I am not a native English speaker, and my vocabulary isn't great.  Every time I read a book in English I need to look up hundreds of words on the dictionary.  Either that would be a distraction and would take up a lot of time.  Or I'd read on without fully appreciating what's being said.  Kindle has a built-in dictionary that's very well integrated with the device.  It's fast and doesn't require net connection.  It saves me a lot of time and provides an improved reading experience.

I once thought I would miss paper books after using the Kindle as my primary reading device.  On the contrary, I often miss the Kindle now when I have to read paper books!

February 11, 2011

What should we give kids?

Maybe all we need to give our kid is freedom[*] and respect[**].  Kids are smart enough to figure out life by themselves.  Maybe just being available to them when they need us, and staying out of their way otherwise is what we should do.

[*] In addition to parents giving them freedom, they should also ensure that they get freedom from other people too.  For example, by not sending the kids to schools that would punish them for speaking to their classmates in a non-English language.

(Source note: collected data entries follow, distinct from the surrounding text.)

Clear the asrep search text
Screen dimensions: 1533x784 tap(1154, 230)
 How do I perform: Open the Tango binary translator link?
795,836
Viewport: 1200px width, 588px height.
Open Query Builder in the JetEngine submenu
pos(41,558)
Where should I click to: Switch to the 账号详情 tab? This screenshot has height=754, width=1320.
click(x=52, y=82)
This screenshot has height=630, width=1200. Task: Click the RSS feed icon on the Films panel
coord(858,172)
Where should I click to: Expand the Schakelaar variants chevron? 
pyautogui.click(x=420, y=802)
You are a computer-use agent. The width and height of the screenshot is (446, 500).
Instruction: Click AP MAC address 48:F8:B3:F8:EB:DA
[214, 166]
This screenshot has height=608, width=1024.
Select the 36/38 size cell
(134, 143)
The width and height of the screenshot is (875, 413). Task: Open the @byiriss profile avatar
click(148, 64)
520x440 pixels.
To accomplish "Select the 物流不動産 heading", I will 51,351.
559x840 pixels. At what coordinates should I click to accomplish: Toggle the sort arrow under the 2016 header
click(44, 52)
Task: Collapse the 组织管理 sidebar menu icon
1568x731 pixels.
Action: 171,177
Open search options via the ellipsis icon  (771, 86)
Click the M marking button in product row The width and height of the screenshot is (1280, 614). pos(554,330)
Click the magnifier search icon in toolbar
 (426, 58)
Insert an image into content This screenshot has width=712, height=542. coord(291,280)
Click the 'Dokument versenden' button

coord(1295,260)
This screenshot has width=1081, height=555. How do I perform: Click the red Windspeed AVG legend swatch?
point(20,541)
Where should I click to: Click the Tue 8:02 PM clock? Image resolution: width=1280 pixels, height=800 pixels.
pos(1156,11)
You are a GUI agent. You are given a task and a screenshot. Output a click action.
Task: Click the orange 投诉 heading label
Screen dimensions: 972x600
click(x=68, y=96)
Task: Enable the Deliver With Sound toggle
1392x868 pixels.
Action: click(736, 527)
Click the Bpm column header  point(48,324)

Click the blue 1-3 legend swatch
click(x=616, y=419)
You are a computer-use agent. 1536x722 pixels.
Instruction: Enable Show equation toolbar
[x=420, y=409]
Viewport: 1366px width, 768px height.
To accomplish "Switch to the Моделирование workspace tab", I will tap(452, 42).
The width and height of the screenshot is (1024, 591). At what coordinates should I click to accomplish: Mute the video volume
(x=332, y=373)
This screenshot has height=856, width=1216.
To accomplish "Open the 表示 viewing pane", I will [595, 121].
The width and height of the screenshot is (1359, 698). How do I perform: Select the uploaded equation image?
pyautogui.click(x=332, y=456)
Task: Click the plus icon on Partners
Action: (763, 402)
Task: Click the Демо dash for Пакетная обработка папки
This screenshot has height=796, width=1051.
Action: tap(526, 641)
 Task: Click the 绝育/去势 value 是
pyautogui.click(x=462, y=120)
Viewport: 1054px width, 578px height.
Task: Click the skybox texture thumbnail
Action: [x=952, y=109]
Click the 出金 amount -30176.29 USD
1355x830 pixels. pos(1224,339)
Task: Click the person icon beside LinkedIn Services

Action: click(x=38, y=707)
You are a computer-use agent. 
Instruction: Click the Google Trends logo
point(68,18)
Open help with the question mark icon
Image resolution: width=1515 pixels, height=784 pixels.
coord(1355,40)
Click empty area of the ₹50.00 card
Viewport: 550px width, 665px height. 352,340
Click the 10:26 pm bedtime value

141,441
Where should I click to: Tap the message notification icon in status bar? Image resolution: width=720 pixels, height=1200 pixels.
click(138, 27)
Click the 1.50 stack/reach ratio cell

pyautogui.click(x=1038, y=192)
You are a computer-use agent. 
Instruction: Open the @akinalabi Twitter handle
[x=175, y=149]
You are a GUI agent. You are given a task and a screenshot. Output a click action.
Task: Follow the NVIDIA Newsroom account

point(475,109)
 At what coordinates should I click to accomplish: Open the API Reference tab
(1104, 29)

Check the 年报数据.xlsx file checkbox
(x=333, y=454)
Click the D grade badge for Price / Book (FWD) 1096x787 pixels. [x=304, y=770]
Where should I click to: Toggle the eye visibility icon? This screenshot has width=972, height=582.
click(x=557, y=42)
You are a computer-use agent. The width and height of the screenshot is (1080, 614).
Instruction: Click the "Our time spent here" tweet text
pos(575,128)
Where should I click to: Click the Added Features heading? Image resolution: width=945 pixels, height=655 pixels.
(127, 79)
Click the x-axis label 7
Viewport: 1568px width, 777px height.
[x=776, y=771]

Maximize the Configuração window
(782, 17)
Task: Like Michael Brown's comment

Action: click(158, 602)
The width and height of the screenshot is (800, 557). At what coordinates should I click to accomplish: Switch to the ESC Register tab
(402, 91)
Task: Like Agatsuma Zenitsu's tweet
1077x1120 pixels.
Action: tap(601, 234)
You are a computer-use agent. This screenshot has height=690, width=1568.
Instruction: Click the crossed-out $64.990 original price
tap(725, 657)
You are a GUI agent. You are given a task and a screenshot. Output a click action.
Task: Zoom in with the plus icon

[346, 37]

[**] By "respect" I mean several things.  Believing that they know what's a right choice and what's not.  When they say something to us listening to them seriously.  Treating them like we'd other adults: when we have a problem with their behaviour we tell them to stop it; we don't have to give them the "freedom" to burn our houses down.

February 08, 2011

Can't customize ad placement in Blogger?

Are you trying to add ads to your Blogger blog, but the blog Layout doesn't show the ad gadget at all?  Maybe you're running an ad blocker extension (like AdBlock for Chrome or Firefox).  Do the following to get going:
  • Disable your ad blocker extension on blogger.com and draft.blogger.com domains.  Otherwise you cannot customize where ads are placed on your blog.
  • You will want to see how your blog looks to others without ad blocking.  So, whitelist all your blogs so that ads won't be blocked on your own blogs.

February 03, 2011

Commuting is more than getting to work

I visited Sydney in the beginning of January, and stayed there for two weeks.  Since returning I have been using the office cab for commuting to work.  Today, I had to run some errands on the way to work, so I took my bike.  There's nothing new about my riding to work, and nothing new happened on the roads today.

However, I could see how angry and upset I became because of the (reckless) traffic.  It made me feel so negative, I could not focus on work!  It took me more than 4 hours before I could start wanting to do any work.  It wasn't like that till yesterday.  But it has been like this for a really long time in the past.  Now I know why I couldn't perform well at work: I was spending most of my energy in nursing my anger with Hyderabad instead of doing productive work.

I am transferring out of Hyderabad pretty soon.  In the light of this revelation, I am thinking I'd then stay very close to office and walk to work.  It might be expensive, I may not get to spend an hour reading news during commute, etc., but it definitely would keep me in good spirits to get the real work done.  (I know many people don't, but I like the time spent in commuting.)  Getting real work done will make me proud, sulking about things beyond my control will not.

February 02, 2011

Gmail in Droid Sans font

Like Gmail, but not the Arial font it uses?  There's a way to make Gmail use a more readable font!  Here's what you have to do:
  1. Install Droid Sans font on your computer:
    • If you use Windows or Mac OS, download Droid Sans font from Font Squirrel (or any other source you can find).
    • If you use Ubuntu, run sudo apt-get install ttf-droid from command line.  (Only apps that are started after the installation will see the new fonts.  You may try restarting your programs, or if that doesn't work just log out and log back in.)
  2. Change your Gmail theme to Android.  (It can be done through Gmail settings page.)